Ich kann aber auch dem Schicksal nicht dankbar genug sein für die Kombination von günstigen Umständen, die mir den hiesigen Aufenthalt so außerordentlich angenehm gemacht haben. Das beständige, herrliche, sonnenwarme Frühlingswetter, das erst seit 2 Tagen durch Regen unterbrochen ist, die sehr geregende, muntere, natürliche Gesellschaft des Dr. Diruf und seiner drei Damen, meine hübsche, gemütliche Wohnung, der interessante Verkehr mit den vielen verschiedenen Künstlern, das eigentümliche römische Volksleben, das ich durch den Karneval in seinem größtmöglichen Glanze habe kennen lernen, und dann die gegen den traurigen Anfang, die ersten 3 Wochen der Reise, sehr abstechende Munterkeit, der offene, lebhafte und empfängliche Sinn, mit dem ich das alles habe genießen können. Habe ich natürlich auch Dich, liebster Schatz, sehr viel, ja beständig bei all dem Herrlichen und Schönen, das ich gesehen, vermißt und hat mir die bange Sehnsucht nach der Liebsten auch einen starken Schatten auf alle die hellen Sonnenlichter edelsten Kunst- und Naturgenusses geworfen, so hat doch andererseits auch der Gedanke an dich mir all das Schöne doppelt schön, Natur und Kunst doppelt herrlich erscheinen lassen. Ach Liebchen, wie habe ich Dich immer herbeigesehnt, und welche Vorfreude habe ich jetzt in dem Gedanken, nicht nur Dir dann zu Haus recht viel erzählen und zeigen zu können, sondern Dich selbst künftig in diesen reichen, klassischen Orten herumzuführen, die ich nun selbst so gut kenne. Nur dieser Gedanke des Wiedersehens erleichtert mir etwas den Schmerz des Abschieds von der wunderbaren Stadt, in der ich für meinen ganzen inneren Menschen einen so enormen Zuwachs von Kenntnissen, Anschauungen, Ideen und Bestrebungen der schönsten und besten Art gewonnen habe, wie ich mir nicht entfernt hatte träumen lassen. Übermorgen soll es also wirklich leider fort von hier gehen. Ich denke, wenn sich das (seit 2 Tagen schlechte) Wetter wieder bessert, 8-10 Tage im Gebirge zuzubringen, das mir überaus reizend geschildert wird. Bisher habe ich von den weiteren Umgebungen nur das reizende Tivoli gesehen, wo wir einen ganzen Tag zubrachten.

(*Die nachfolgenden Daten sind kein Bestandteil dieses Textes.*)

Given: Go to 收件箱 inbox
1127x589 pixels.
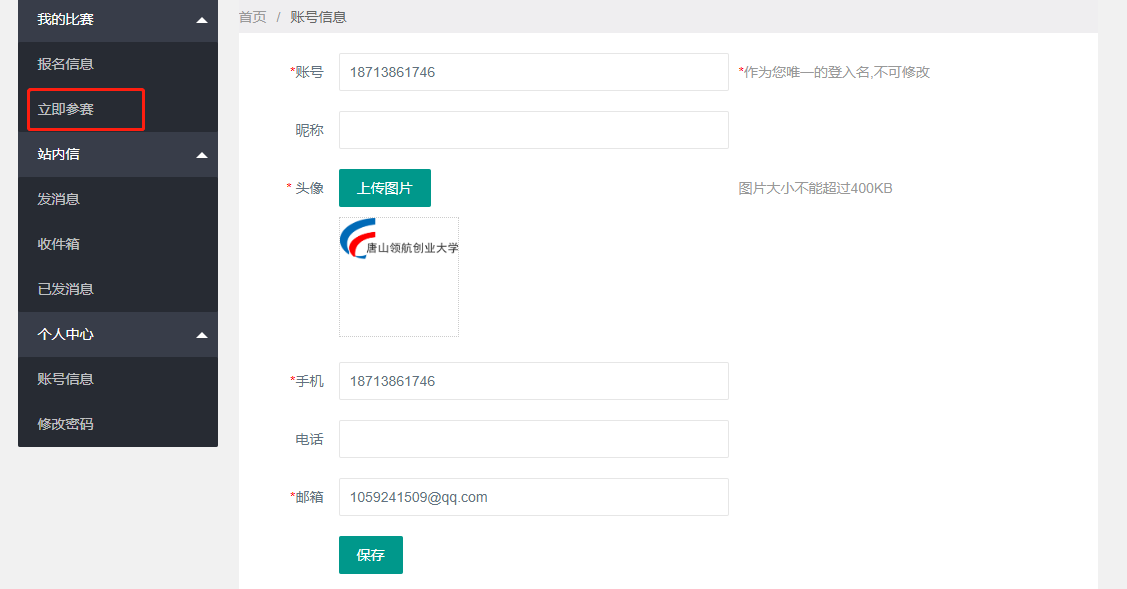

In den letzten Tagen hatten wir überaus herrliche Kunst- und Naturgenüsse. Gestern bin ich den ganzen Tag von früh 9 Uhr bis nachmittags 5 Uhr in der wundervollen Antikensammlung des Kapitols gewesen und habe allein 1 Stunde in der Betrachtung der Kapitolnisichen Venus zugebracht, eines der herrlichsten Kunstwerke, die ich je gesehen . . .

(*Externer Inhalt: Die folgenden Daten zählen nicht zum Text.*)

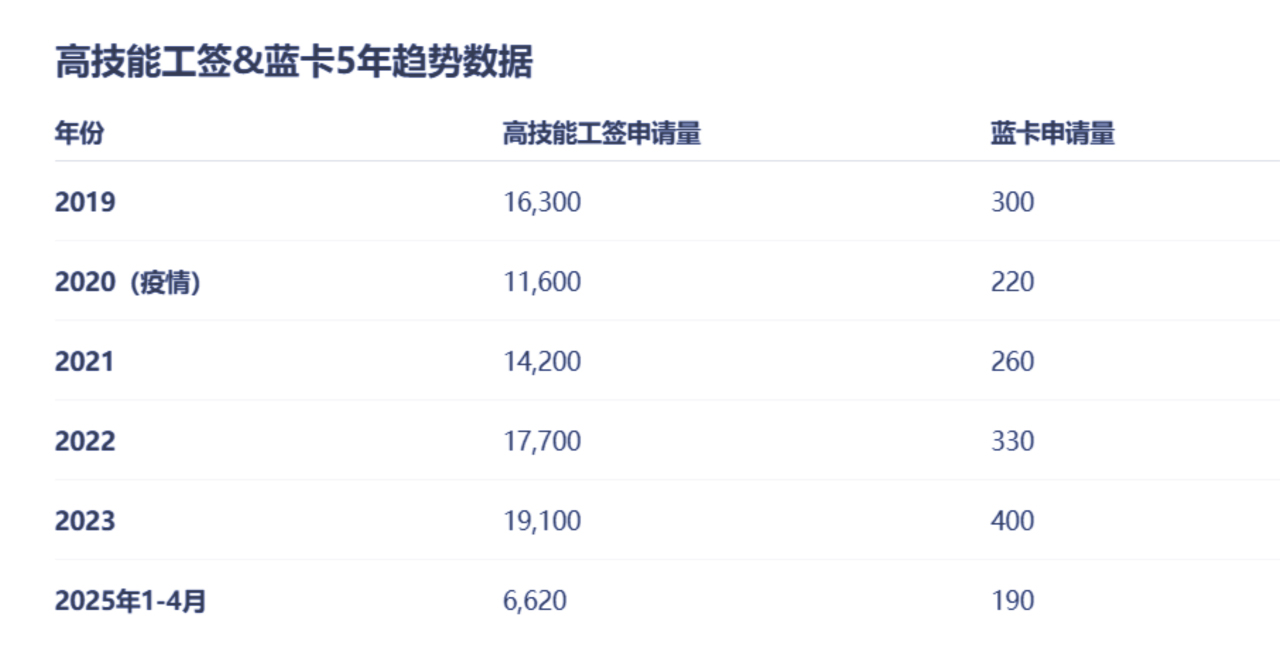The width and height of the screenshot is (1280, 668).
Task: Select the 蓝卡申请量 column header
Action: [1053, 133]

Ein kostbarer Tag war auch der vorige Sonntag (13.), wo ich von früh bis abends in der schönsten römischen Villa Doria Pamfili war, wo wir eine köstliche Piniengruppe malten. Die Versuchung zum Malen ist hier überhaupt überall unendlich groß. Jahrelang möchte ich hier (natürlich mit Dir!) bleiben und nur Aquarelle der köstlichen Landschaft, der Stadt und der klassischen Statuen entwerfen. Wenn nicht andererseits die Sehnsucht nach dem Meere und der ernsten Arbeit wäre, möchte ich gar gern noch den zweiten Monat hier bleiben, wo ich dann das berühmte Osterfest mit seinen großen Feierlichkeiten sehen würde, an welchem Schwindel mir allerdings sehr wenig liegt. So aber werde ich wohl in 14 Tagen in Neapel anfangen, die Meeresschätze zu ergründen. Soeben habe ich mit Girls den letzten Ausflug in die Campagna gemacht, nach der 1 Stunde entfernten Pons Nomentana und auf den Mons sacer (der heilige Berg), berühmt durch die Anrede des Menenius Agrippa (über die Bedeutung des Magens, gegen den sich die andern Glieder des Leibes empörten), als die Plebejer aus Rom auswandern wollten. Es war ein wundervolle Genuß, das Albanergebirge mit seinen schönen, sanften Linien in den schönsten Farben zu sehen. Das Sabinergebirge war in schwere Regenwolken gehüllt. Die öde, weite, grüne Campagna mit ihren Wasserleitungen und Ruinen war von den schönsten Schlaglichtern beleuchtet . . .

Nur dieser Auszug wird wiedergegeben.